EJERCICIO: Duplica tal cual el pasaje del texto sobre el verano de la pandemia que va desde "Termina el verano" hasta "O de ambos.", incluyendo ambos.

Termina el verano de los viajes cortos, de las selectas y reducidas compañías, de las cañas justas, de las barbacoas responsables. Vacaciones agradecidas en las que descubrir particulares lugares que nos habían sido vetados y que ahora, gracias a la pandemia, hemos podido apreciar. Una calibrada mesura nos ha conducido durante un mes de agosto distinto. O de julio. O de ambos.
Se estaba a gusto. Había menos gente. Los cubatas, buenísimos. Todo barato. Muy amables. Un sitio precioso. Hemos tenido suerte. Unos días, pero, ¡qué días! Tranquilidad, que era lo que buscábamos, después de todo aquel maldito estrés. No lo conocía y estábamos al lado. Siempre con la mascarilla. No, sólo salíamos durante el día. A nosotros, que no nos va el ocio nocturno, nos encantó el contacto con la naturaleza. Hemos aprendido multitud de cosas. Lo mejor, tener por fin unas vacaciones para ti.
El verano de la cultura, del sosiego, del buen hacer. El verano del trabajo interior, del necesario exilio para los escarceos amorosos. El verano de la pulcritud, del cálculo, del temor y la prudencia de Damocles. El verano que estaba esperando y que, por culpa de la vieja normalidad, nunca pude disfrutar.

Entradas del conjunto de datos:
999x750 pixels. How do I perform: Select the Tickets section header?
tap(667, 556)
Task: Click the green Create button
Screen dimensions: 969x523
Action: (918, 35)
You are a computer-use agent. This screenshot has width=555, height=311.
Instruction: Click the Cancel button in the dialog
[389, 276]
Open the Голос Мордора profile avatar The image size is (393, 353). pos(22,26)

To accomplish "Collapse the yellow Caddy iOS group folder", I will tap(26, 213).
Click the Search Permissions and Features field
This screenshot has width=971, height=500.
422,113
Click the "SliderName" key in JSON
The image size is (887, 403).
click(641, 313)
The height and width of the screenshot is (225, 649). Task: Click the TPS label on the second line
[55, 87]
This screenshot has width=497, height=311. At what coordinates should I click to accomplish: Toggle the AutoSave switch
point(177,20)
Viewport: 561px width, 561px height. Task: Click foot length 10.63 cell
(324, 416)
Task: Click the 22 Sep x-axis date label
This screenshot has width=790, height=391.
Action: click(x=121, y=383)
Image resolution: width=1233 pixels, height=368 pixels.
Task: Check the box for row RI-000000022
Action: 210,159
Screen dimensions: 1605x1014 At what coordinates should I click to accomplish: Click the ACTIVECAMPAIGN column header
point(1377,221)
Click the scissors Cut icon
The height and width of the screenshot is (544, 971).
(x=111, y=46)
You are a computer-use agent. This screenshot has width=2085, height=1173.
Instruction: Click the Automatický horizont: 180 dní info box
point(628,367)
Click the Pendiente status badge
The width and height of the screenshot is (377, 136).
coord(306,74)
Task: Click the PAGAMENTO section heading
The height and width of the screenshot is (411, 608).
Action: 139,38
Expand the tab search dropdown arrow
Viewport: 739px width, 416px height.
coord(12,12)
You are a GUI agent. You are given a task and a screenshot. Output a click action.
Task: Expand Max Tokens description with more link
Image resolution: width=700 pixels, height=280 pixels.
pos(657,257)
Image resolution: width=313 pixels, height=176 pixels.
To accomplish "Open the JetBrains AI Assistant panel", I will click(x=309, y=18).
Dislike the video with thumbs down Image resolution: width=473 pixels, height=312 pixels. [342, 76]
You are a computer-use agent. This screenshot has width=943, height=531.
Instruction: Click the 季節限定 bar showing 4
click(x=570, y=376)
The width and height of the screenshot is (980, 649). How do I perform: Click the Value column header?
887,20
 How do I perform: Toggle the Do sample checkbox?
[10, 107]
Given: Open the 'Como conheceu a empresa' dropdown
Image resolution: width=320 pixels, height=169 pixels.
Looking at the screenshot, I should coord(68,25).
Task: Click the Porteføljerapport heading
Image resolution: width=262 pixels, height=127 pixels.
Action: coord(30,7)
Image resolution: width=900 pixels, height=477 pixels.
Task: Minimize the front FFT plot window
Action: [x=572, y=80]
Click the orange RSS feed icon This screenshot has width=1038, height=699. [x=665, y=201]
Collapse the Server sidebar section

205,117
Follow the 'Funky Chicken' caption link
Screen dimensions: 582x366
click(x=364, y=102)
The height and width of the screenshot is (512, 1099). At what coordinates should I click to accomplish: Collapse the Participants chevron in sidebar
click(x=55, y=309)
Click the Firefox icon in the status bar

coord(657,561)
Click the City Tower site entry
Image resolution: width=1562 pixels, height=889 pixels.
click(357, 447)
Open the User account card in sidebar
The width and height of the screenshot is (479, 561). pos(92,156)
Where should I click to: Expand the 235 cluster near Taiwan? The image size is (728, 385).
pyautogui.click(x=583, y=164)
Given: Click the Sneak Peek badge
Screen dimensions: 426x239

RESPUESTA:
Termina el verano de los viajes cortos, de las selectas y reducidas compañías, de las cañas justas, de las barbacoas responsables. Vacaciones agradecidas en las que descubrir particulares lugares que nos habían sido vetados y que ahora, gracias a la pandemia, hemos podido apreciar. Una calibrada mesura nos ha conducido durante un mes de agosto distinto. O de julio. O de ambos.